On my laptop I have a Compaq W200 mulitport WLAN card. Drivers for this and similar cards exist at http://www.nongnu.org/orinoco. The orinoco-usb driver is for now only available from cvs. I put together this page to simplify the building and installation of the driver. The driver and script to build the driver, are all available from the RPMS directory.
The following cards are known to work with orinoco-usb:
I also have instructions on how to install, how to build packages and how to configure the card.
If the driver fails to install or if you have installed the driver and the card doesn't work, I might be able to help you. But before you ask, do the following:
$ su (root password) $ mv /var/log/messages /var/log/messages.old $ reboot
When your machine has started again, remove and insert card or try to turn the card on and off(*). Then send me /var/log/messages, a little info about your machine (Type/Name/Vendor/Linux distribution) and you wirelss card (Name) and the output of the following commands:
$ su (root password) $ rpm -qa|grep kernel $ rpm -qa|grep orinoco $ uname -a $ iwconfig $ ls -lR /usr/lib/hotplug $ dmesg $ lspci -vv
Please compress the files before you send them!

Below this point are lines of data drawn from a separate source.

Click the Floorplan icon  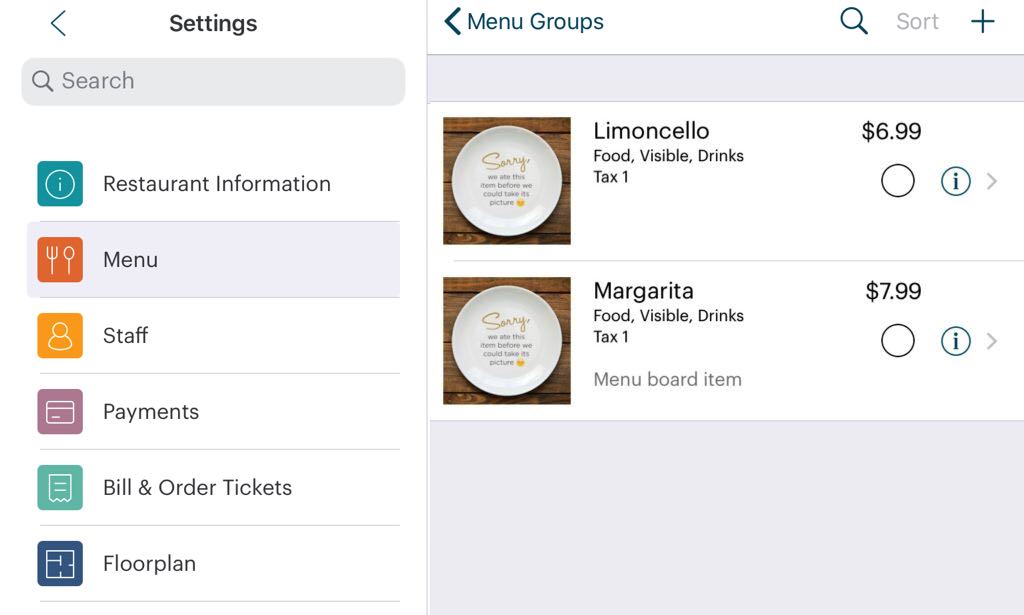(x=60, y=564)
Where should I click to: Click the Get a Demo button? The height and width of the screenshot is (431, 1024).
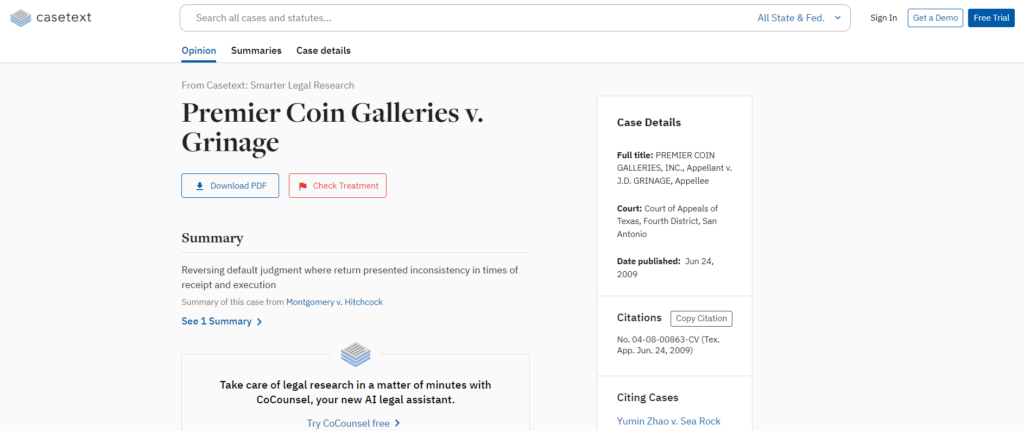point(935,18)
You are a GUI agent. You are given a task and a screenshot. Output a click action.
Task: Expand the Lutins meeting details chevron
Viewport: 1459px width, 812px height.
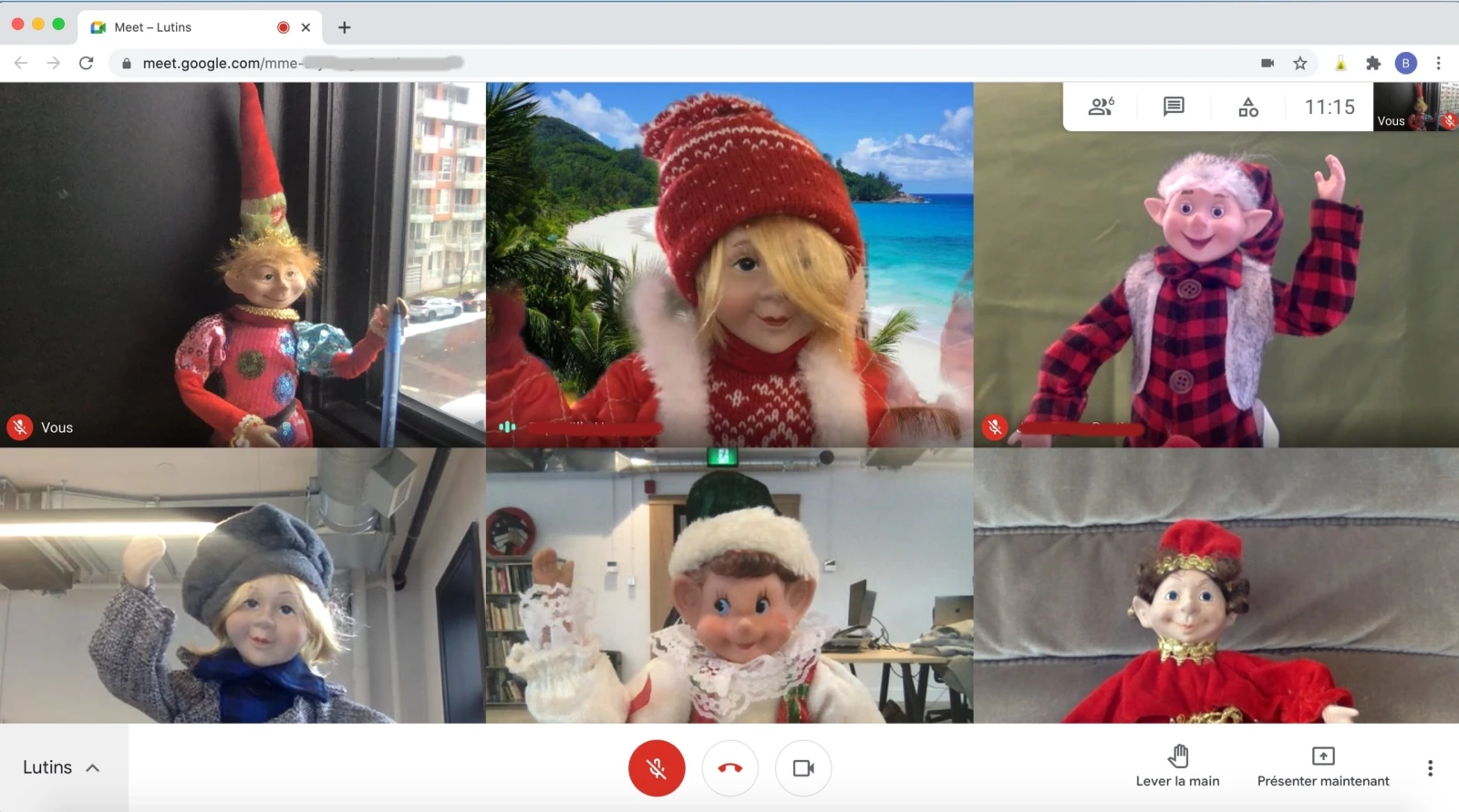tap(92, 767)
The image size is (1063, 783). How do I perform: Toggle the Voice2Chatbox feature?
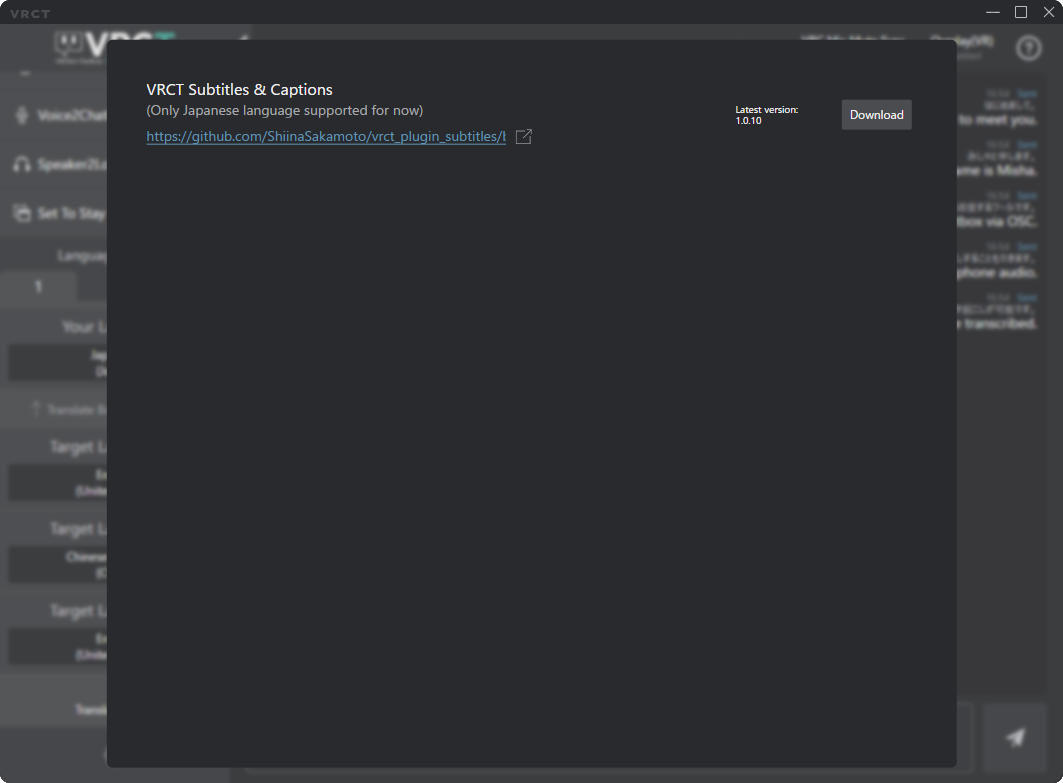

It should be straightforward to configure the card with your distro's network-tool. If you have a question about configuring the card you might be better off asking for help on distro specific forum, since all my machines run SUSE. If you have any questions about advanced wireless features please search the lists at http://www.nongnu.org/orinoco/lists/ before you ask me.
(*) On my laptop there is a small symbol on the F2-key. It looks like a radio tower/antenna. I need hit the fn-key together with f2 to activate the card. It might be different on your machine.
My old laptop has crashed, and I decided to chuck in the garbage bin. This means that I no longer have an orinoco-usb device. Hence, I will stop maintaining the script which creates orinoco-usb rpms.
There has been a few changes to the latest orinoco_usb code, and I have yet to figure out how to include the firmware in the driver itself. Users of kernels 2.6.17 and above must now download the firmware and put it the appropriate folder. You can check the kernel version with
$ uname -r
Download the firmware with following statement
wget -c http://folk.uio.no/oeysteio/orinoco-usb/orinoco_ezusb_fw
On openSUSE 10.2 it should probably go in /lib/firmware. I have no way to check this since i no longer have an orinoco-usb device.
My orinoco-usb build script does not work with kernel 2.6.15 and above. I'll fix it when SUSE 10.1 is released.
I got an e-mail from Stephanie Liese:
On my laptop (Compaq, Evo N410c, Fedora 3, Kernel 2.6.11), firmware needs to go in /lib/firmware. So it didn't work until I moved orinoco_ezusb_fw from /usr/lib/hotplug/firmware to /lib/firmware.
Thanks!
Thanks to a tip from Martin Visser, the firmware package is no longer necessary. The firmware is hard-coded into the driver instead. In short if you use a driver which is newer that April 4th 2005 or if you use build-source.sh, you can safely ignore all instructions related to the firmware and hotplug.
New firmware package. The firmware is now included with orinoco-usb-firmware.noarch.rpm, and not downloaded during the install. (Probably not legal, but I got tired of the all the cries for help.)
SUSE 9.2 rpms are now available, and these will be signed. You can import my new signature with the command
$ rpm -Uvh rpmkey-oystein-1.0-1.noarch.rpm
This rpm is here.
I now have rpms and build-script for 2.6.x kernels. The driver has been tested on SUSE 9.1 and Fedora Core 2. At least on SUSE 9.1 it works together with hotplugging, i.e. no more ifup/ifdown!